Advice against swollen and sore legs
The heavy uterus puts pressure on the blood vessels and can make it harder for blood to flow back from the legs. The solution is to lie with your legs up. Preferably on the floor with your legs up on a chair.
Congratulations - you're now halfway there!
There are now only 20 weeks left until the due date. It's an exciting time you're facing. Even though it's hard to be pregnant, remind yourself to enjoy the time.
At week 20, the baby is estimated to weigh around 400 grams and be 25 cm long. By this time, most pregnant women have gained 3-5 kg. All babies usually follow the same development pattern until week 20. However, from this week onwards, the child's growth becomes more individual in relation to the parents' height and weight. The baby can now suck its thumb and practise the sucking technique.
Some pregnant women may experience recurrent fatigue during this period. This is partly due to the increased amount of fluid in your blood. If you feel tired, continue taking your iron supplement.
Malformation scanning (MD scanning)
In week 20, you will be offered a malformation scan. This is a thorough scan where all the baby's organs are scanned, including the heart, brain and body parts. This can determine if the baby has clubfoot, heart defects, cleft lip/palate or other abnormalities. The sex can also be determined, but this depends a little on how cooperative the child is for the scan.
The child can now absorb nourishment
By week 21, the intestines have developed so that the baby is absorbing nourishment from the amniotic fluid. The placenta is still supplying the baby with food, but now it can pass through the intestines and down to the large intestine. The baby is now very active and you will feel life every day.
From this week, the belly really starts to grow and the skin stretches. Many pregnant women benefit from lubricating their skin with oil-based skincare products such as almond oil. If you suffer a lot from heartburn, drinking milk or a handful of almonds (chew them thoroughly) can help.
It's time again for midwife visits. Here the baby's weight will be estimated and it will be checked if the baby is growing as it should. At all midwife visits, urine and blood pressure will also be checked. This is both to look out for possible cystitis, as pregnant women do not necessarily experience pain from this, and to check that blood pressure is stable.
The child can now be described as a newborn in miniature
The baby is now so big that movements can be felt on the outside of the stomach.
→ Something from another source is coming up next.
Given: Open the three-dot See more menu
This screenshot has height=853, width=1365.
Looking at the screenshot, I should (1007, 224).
Baby's skin is still very thin and slightly reddish. The nerve endings have developed, which means they can now convey the very sensation of touch.
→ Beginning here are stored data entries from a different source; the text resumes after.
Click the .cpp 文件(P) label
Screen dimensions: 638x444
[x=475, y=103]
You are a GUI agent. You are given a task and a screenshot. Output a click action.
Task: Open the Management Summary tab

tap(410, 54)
The stomach is getting big and this can cause discomfort in particular in the form of heartburn and pelvic pain. You may feel hotter than usual during this period. This is because the thyroid gland is more active during pregnancy.
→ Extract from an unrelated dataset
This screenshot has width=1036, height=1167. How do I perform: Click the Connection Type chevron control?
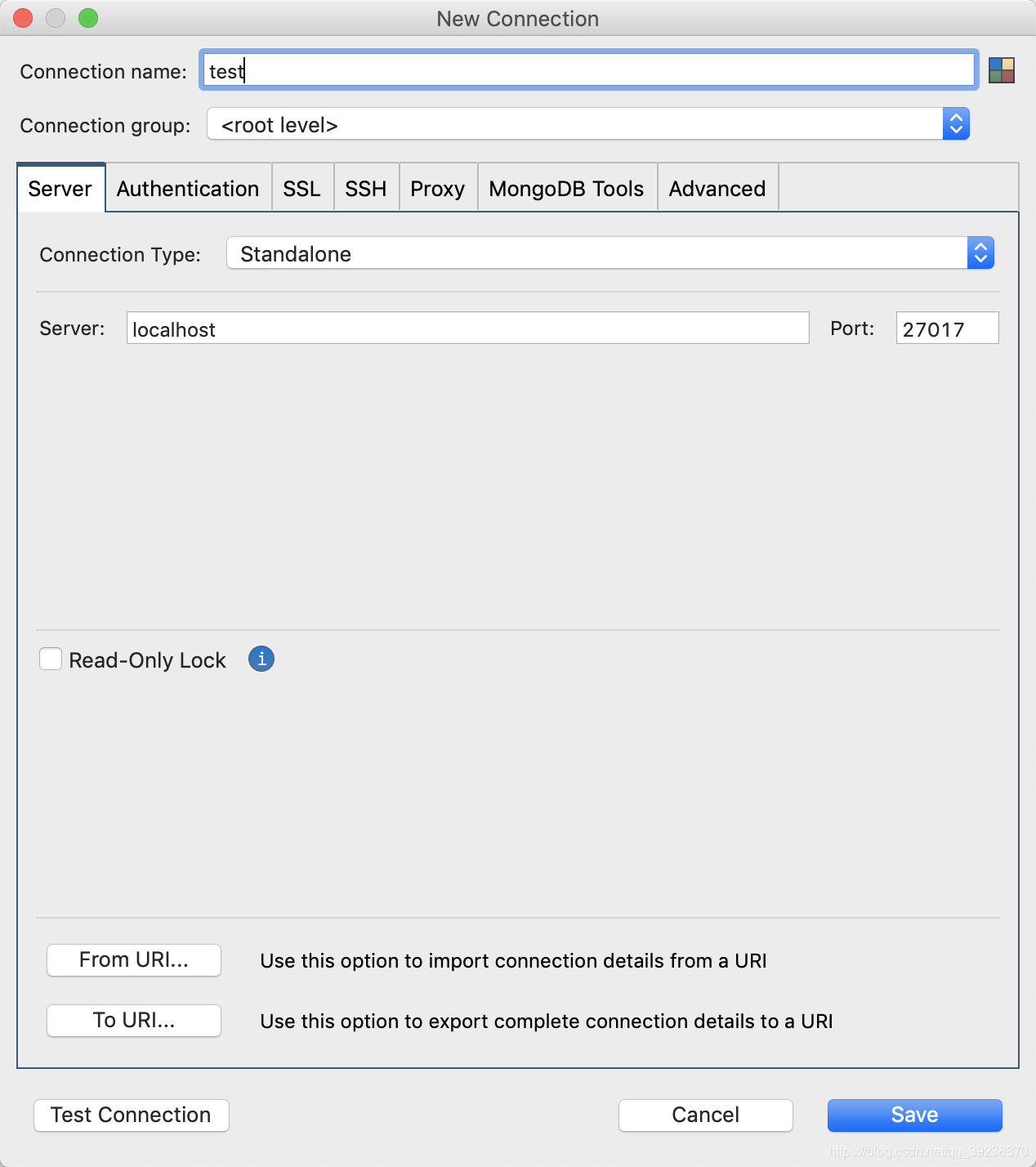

If you have the opportunity, it may be a good idea to go for a pregnancy swim. Many swimming pools have classes especially for pregnant women. The water can help support your tummy so it doesn't feel so heavy and the pressure of the water in the pool can also reduce any discomfort from water in your body.
The child continues to practice breathing movements
The baby now weighs about 540 grams and the body is now forming pigment. This week the lungs take a quantum leap as the alveoli form. It is believed that the baby can dream at this stage. I wonder what the baby dreams about?
Usually the baby is calm when you walk or move, as this can be described as the baby being lulled to sleep. On the other hand, when you are lying still and relaxing, it is not unusual for baby to think it is time for gymnastics.
Mood swings and pelvic floor training
It's perfectly normal to continue experiencing mood swings, as it's part of being pregnant. Some pregnant women feel it more than others. It's your body's way of preparing you for what you have in store.
Since the uterus is now above your bladder, it can easily be pressed by certain movements. This can result in small accidents if you cough, sneeze or lift something heavy, for example. Remind yourself to do knee exercises now so you can train your pelvis. That way, you can also avoid those little accidents.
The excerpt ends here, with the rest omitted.